One outcome of those late night chats was the Labour Herald newspaper, edited by Livingstone and Knight, launched with funding from the Palestine Liberation Organisation and printed on presses provided by Colonel Gaddafi's Libya. Think Livingstone has only recently developed his strange interest in Hitler and Zionism? Think again. Labour Herald published articles claiming that wartime Zionists collaborated with Nazis and ran a cartoon of then-Israeli Prime Minister Menachem Begin in an SS uniform giving a Nazi salute.
While this was going on in the main party, on campus Labour Students were fighting similar battles over the decision of Sunderland Polytechnic Students' Union to ban its Jewish Society. The thinking in Sunderland was that the Jewish Society was Zionist, Zionism was racist, and racism was subject to the union's "no platform" policy: so out goes the Jewish Society. The fact that this outcome was anti-Semitic passed many people by.
The head of Labour Students at the time was John Mann, who is now Labour MP for Bassetlaw and chair of the All-Party Parliamentary Group Against Antisemitism. He backed the Jewish Society against anti-Zionists within Labour Students and in other student factions. By winning that fight he also secured his own position against his Trotskyist opponents. In the main Labour Party and amongst its students, Zionism and anti-Zionism were markers of where you stood on the left.
This wasn't the first time that Jewish Societies had been banned by British Students' Unions under the "Zionism is Racism" formula. In the 1970s it was Trotskyists and Maoists who pushed for the bans, and Communists and Socialists who opposed them. The Communist leadership of the National Union of Students would not pass up an opportunity to "smash the Trots", as David Cesarani, then the political officer of the Union of Jewish Students and later an eminent historian of anti-Semitism, put it, and Zionism was a battleground on which they did it.
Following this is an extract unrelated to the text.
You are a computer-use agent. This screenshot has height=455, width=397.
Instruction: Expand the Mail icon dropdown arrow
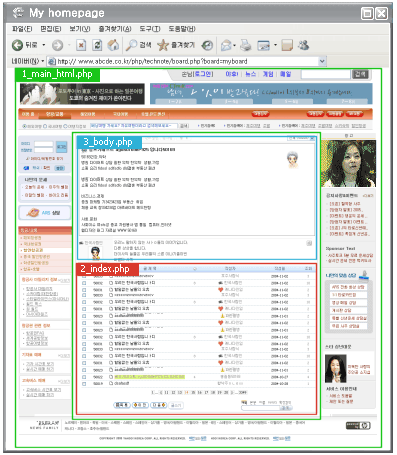pos(234,45)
The question of Israel and Palestine has always divided the left. Labour MP Fenner Brockway, who was one of Britain's greatest anti-colonial campaigners, said he was more puzzled by Israel/Palestine than by any other issue. Assessing the competing claims and rights of Israelis and Palestinians is made more complicated by the shifting politics of Israel, a state that was founded by socialists out of the horror of the Holocaust (with Soviet support) in 1948 and has evolved into a local superpower allied to America that has occupied the West Bank for almost 50 years.
Zionism and big business: it's not hard to see how anti-Semitism can slip in through the back door.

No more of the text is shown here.